BG-12 (dimethyl fumarate) is an oral agent that inhibits CNS inflammation in EAE. It appears to have a good tolerability and safety profile, making it suitable for combination therapy with IFNß or GA. In a study of healthy volunteers reported by researcher James Woodworth, PhD, Cambridge, Massachusetts, et al. (Abstract P478), neither IFNß nor GA altered the pharmacokinetic profile of BG-12 and no new safety signals were observed. A phase II open-label multicentre study is now ongoing in which RRMS patients receive 2 months’ GA or IFNß monotherapy followed by 6 months’ combination treatment with BG-12.

Questions and Answers

The following section is based on discussions with Prof. Ludwig Kappos, University of Basel, Switzerland, during the scientific sessions.
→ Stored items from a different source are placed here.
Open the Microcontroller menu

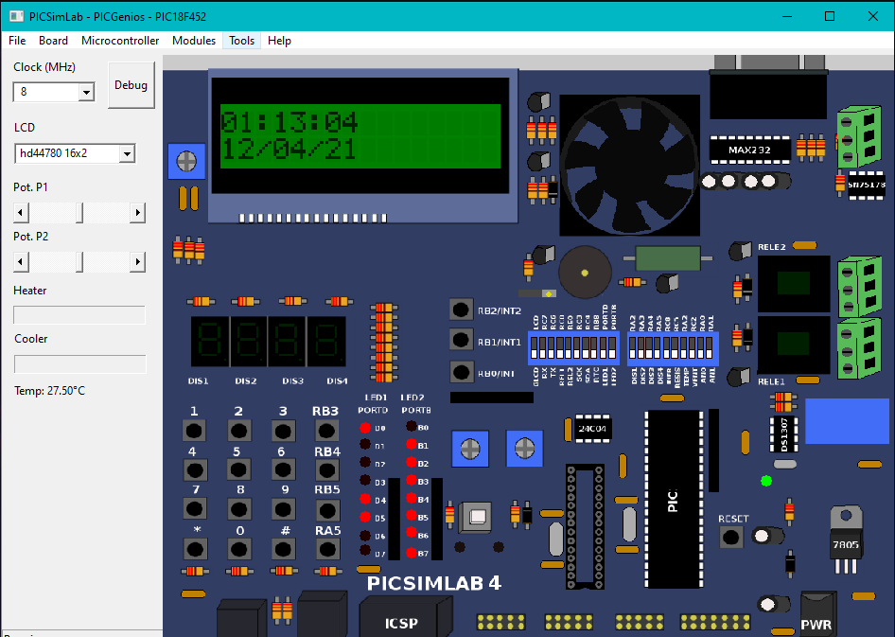coord(120,41)
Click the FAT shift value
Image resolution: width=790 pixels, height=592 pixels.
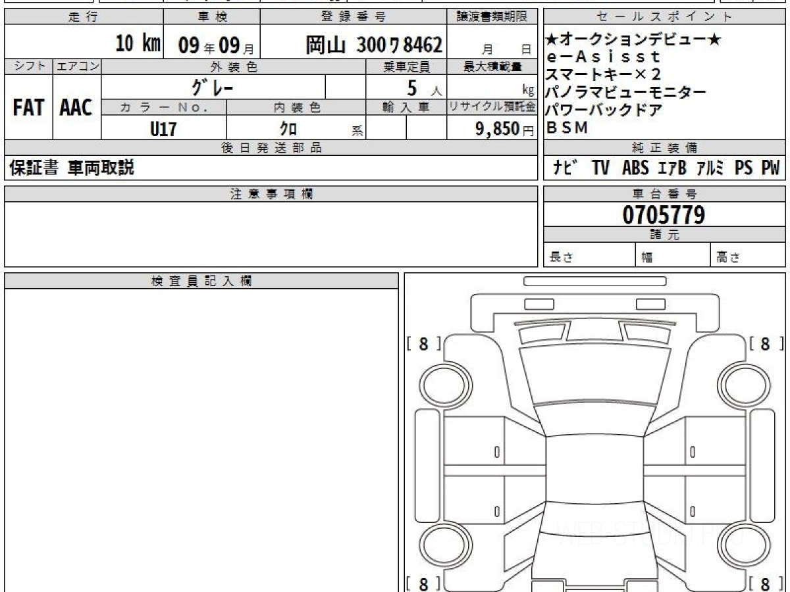(28, 108)
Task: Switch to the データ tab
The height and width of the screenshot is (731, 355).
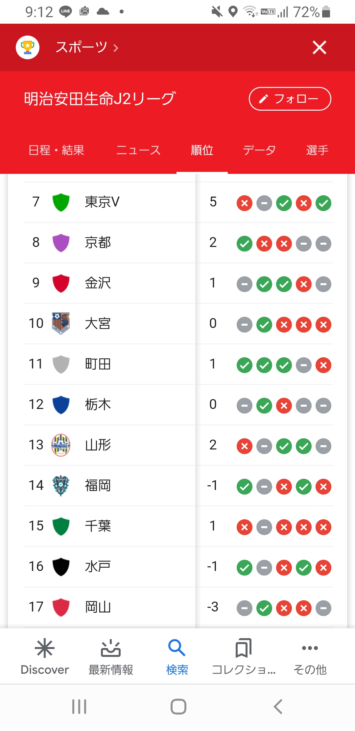Action: [259, 150]
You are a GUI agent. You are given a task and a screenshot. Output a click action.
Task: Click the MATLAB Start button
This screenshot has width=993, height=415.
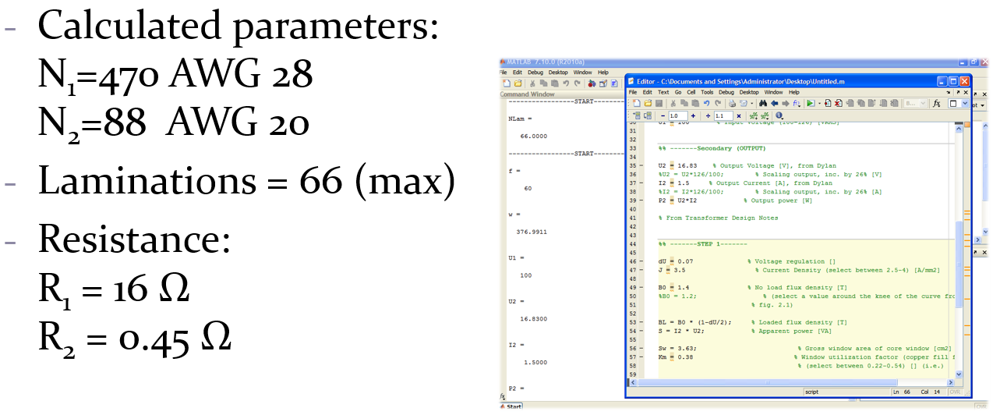point(512,406)
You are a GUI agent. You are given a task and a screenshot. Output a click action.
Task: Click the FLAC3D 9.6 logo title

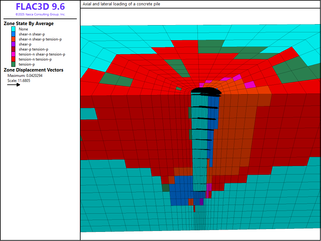[40, 7]
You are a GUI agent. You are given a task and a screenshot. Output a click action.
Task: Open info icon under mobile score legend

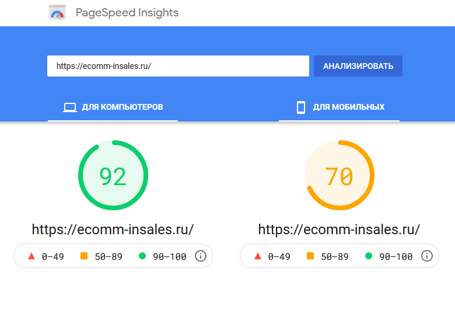click(x=427, y=256)
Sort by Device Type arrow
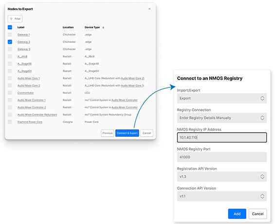Image resolution: width=276 pixels, height=224 pixels. (103, 27)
Q: With treatments for MS becoming more effective, what is the ultimate goal?

A: To control or halt the inflammatory process and to preserve the function of the CNS. The very ultimate goal would be to offer those patients who have permanent deficits some improvement, not only symptomatic improvement but also some neuroregeneration and repair. But at the moment we are very happy if we can control the disease and prevent further progression.

Q: Is there a trade-off between efficacy and safety?

A: The use of combination therapy with lower doses of individual agents could improve risk/benefit profiles as could restricting the more dangerous compounds to certain phases of the disease. This could be a strategy in the future but is very difficult to explore and means more complicated trials.